- Page text:
▬▬▬▬▬▬

Solve these equations simultaneously (trig) Solve for $ x,y: $ 
\begin{equation}\cos x -\cos(x+y) = 0
\end{equation}
\begin{equation}\cos y -\cos(x+y) = 0
\end{equation}
The answers are $(0, 0), (\frac{2\pi}{3}, \frac{2\pi}{3})$. 
I get $(0, 0)$, but how do you get the latter?
Sorry if this is a bit basic - I don't remember trig well...
tfa
 A: Given
$$\cos x-\cos(x+y)=0\\
\cos y-\cos(x+y)=0$$
Subtracting the second equation from the first yields
$$\cos x=\cos y$$
Recall that $\cos x=\pm\sqrt{1-\sin^2x}$ and $\cos y=\pm\sqrt{1-\sin^2x}$.
This now becomes $\sqrt{1-\sin^2x}=\pm\sqrt{1-\sin^2y}$ yielding
$$\sin x=\pm\sin y$$
Recall that $\cos(x+y)=\cos x\cos y-\sin x\sin y$.
Thus, $\cos x-\cos(x+y)=0$ now becomes $\cos x-\cos^2x\pm\sin^2x=0$.
Solving $\cos x-\cos^2x-\sin^2x=0$ yields $\cos x=1$.
Solving $\cos x-\cos^2x+\sin^2x=0$ yields $\cos x-\cos^2x+1-\cos^2x=0$ which is equivalent to
$$(2\cos x+1)(-\cos x+1)=0$$
This yields two possibilities:  $\cos x=1$ or $\cos x=-\frac12$.  Can you do the rest?
A: We have $\cos x=\cos(x+y)=\cos y$
$\cos x=\cos y\implies x=2m\pi\pm y$ where  $m$ is any integer
Case $\#1:$
If $x=2m\pi-y,\cos y=\cos2m\pi=1\implies y=2r\pi\equiv0\pmod{2\pi}$  where  $r$ is any integer
$x\equiv-y\pmod{2\pi}\equiv-0$
Case $\#2:$
If $x=2m\pi+y,\cos y=\cos(x+y)=\cos(2m\pi+y+y)$
$\cos y=\cos2y\implies y=2n\pi\pm2y$ where  $n$ is any integer
$'+'\implies y=2n\pi+2y\iff y=-2n\pi\equiv0\pmod{2\pi}$
$'-'\implies y=2n\pi-2y\iff y=\dfrac{2n\pi}3$
A: I should begin dividing first equation by cos(x), then second by cos(y), ....

▬▬▬▬▬▬

- Provided material:
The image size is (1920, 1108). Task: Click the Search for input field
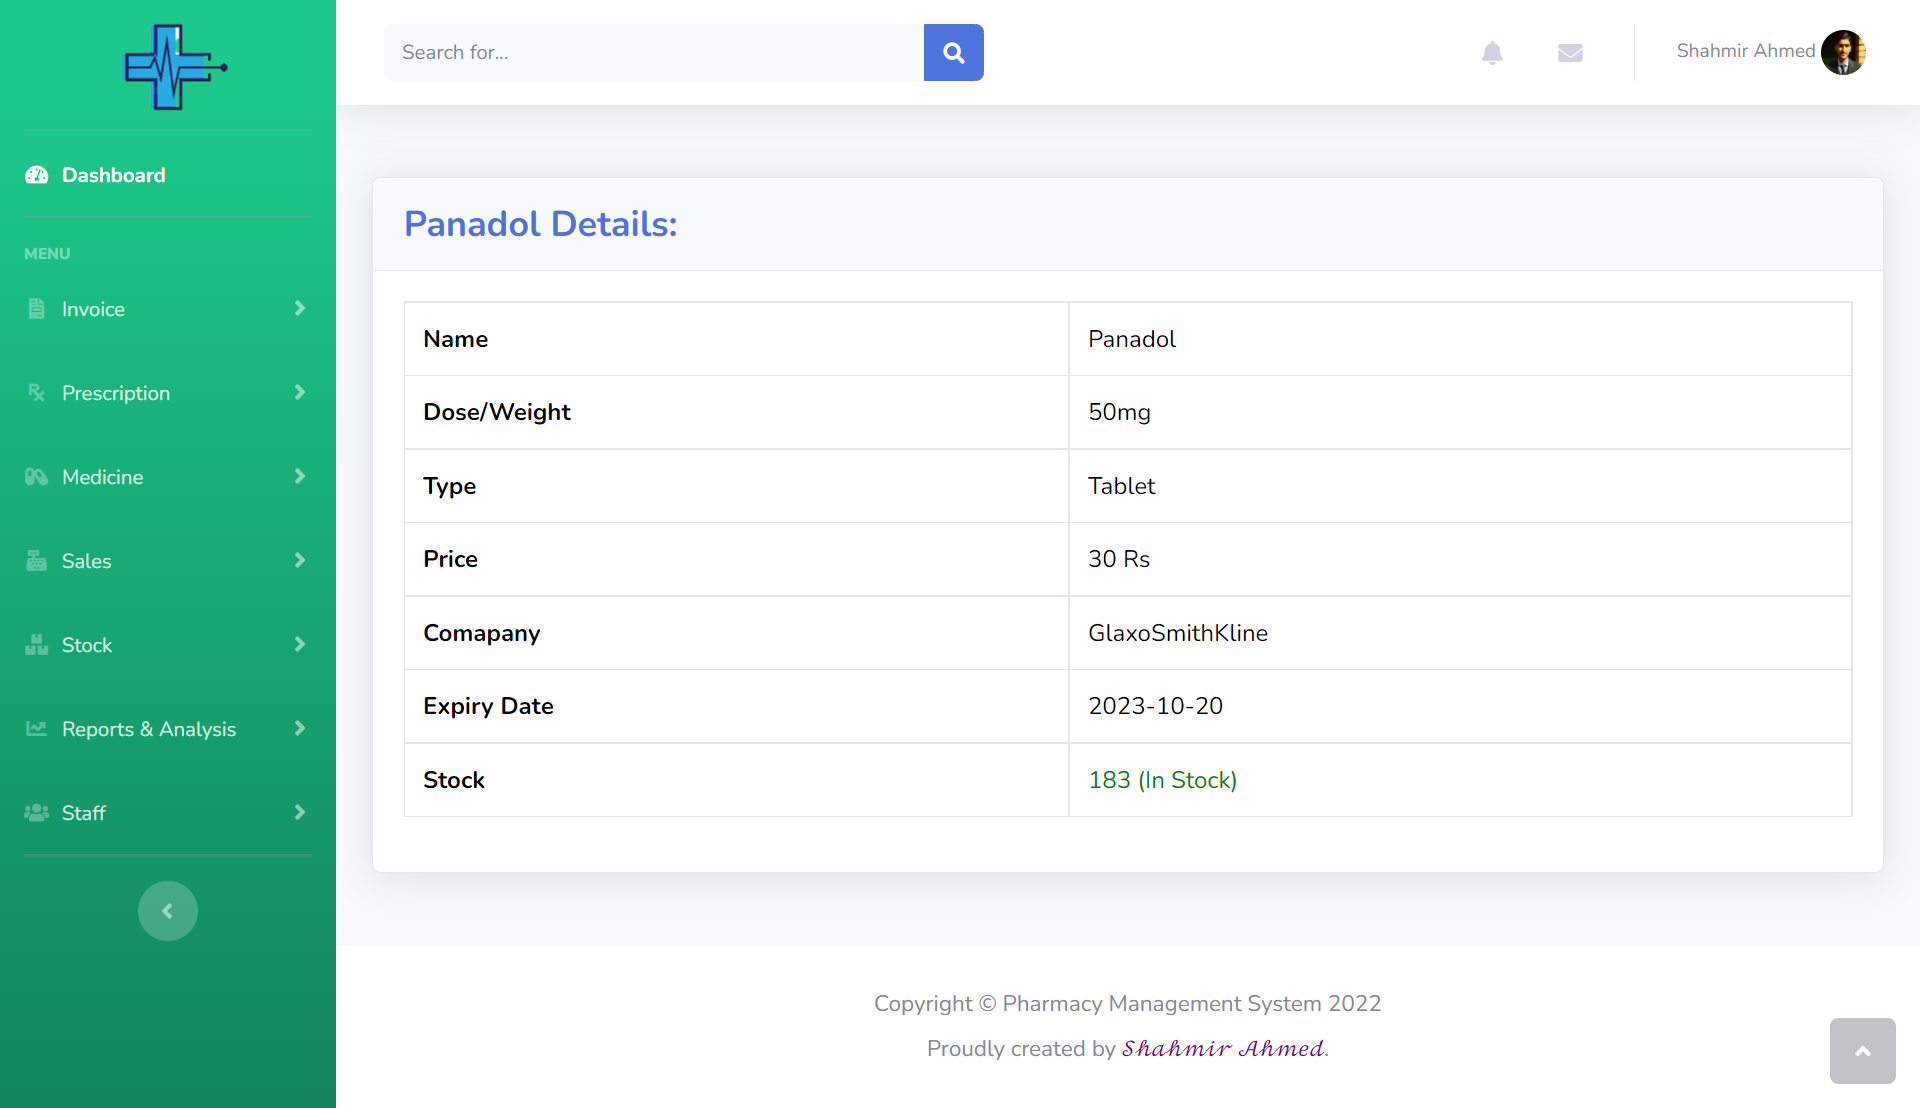654,53
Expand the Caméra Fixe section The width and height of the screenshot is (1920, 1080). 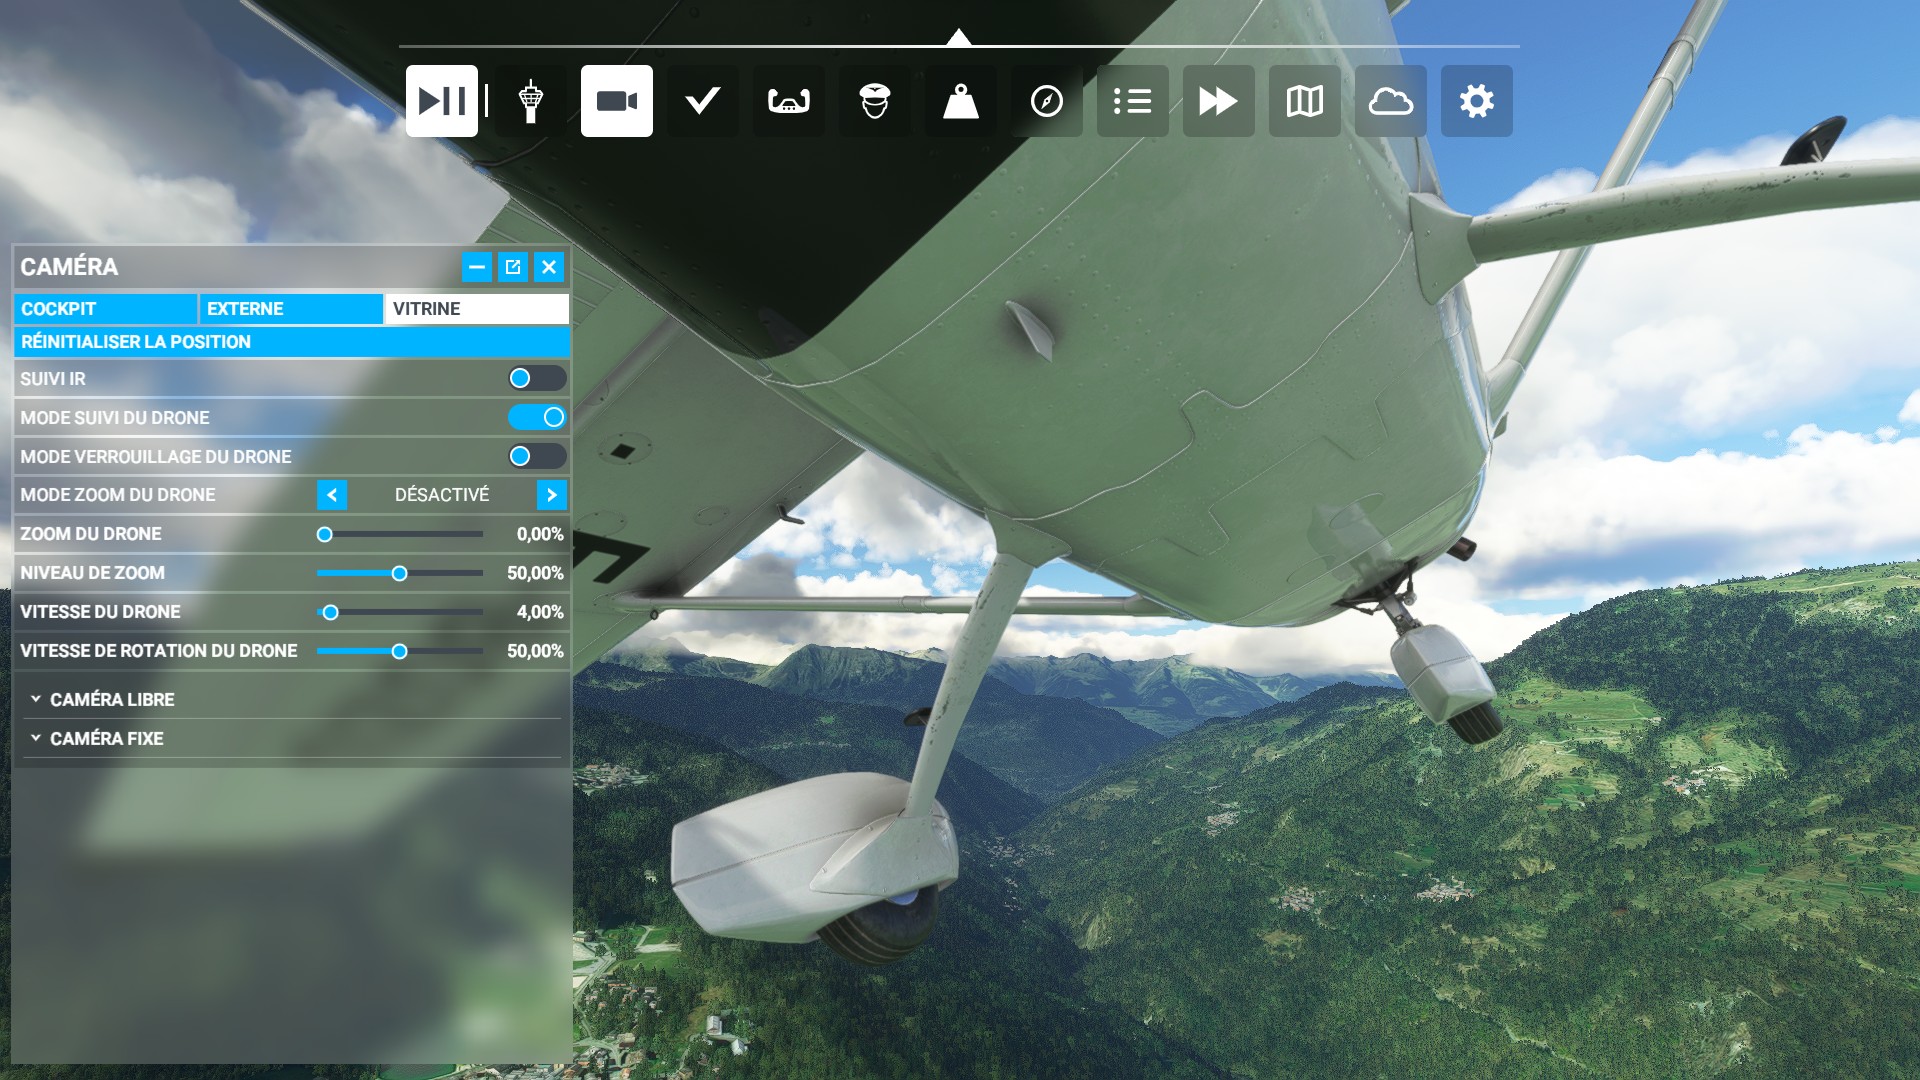106,738
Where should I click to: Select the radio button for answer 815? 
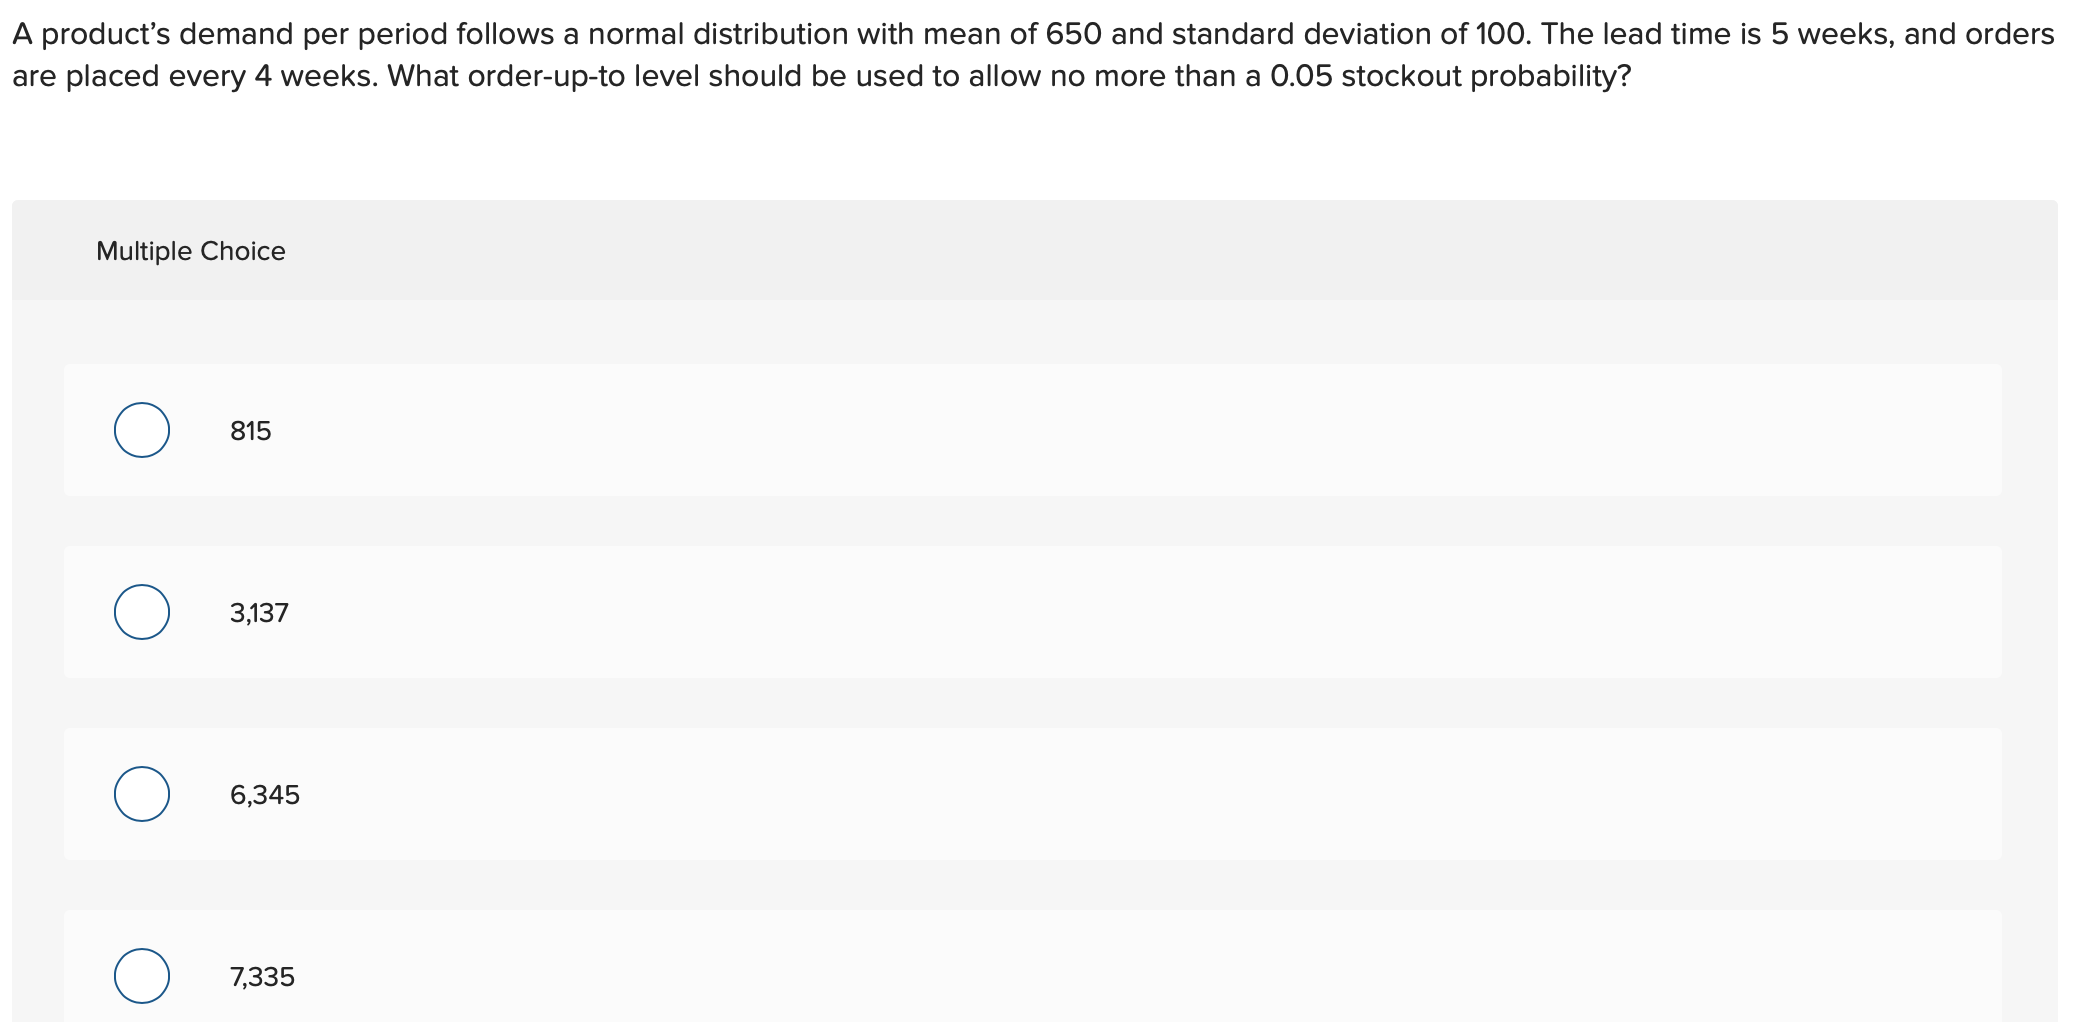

▬▬▬▬▬▬

- Directions:
Please give the two solution pairs that the trig equations thread lists as the answers.

- Response to this task:
(0, 0) and (2π/3, 2π/3)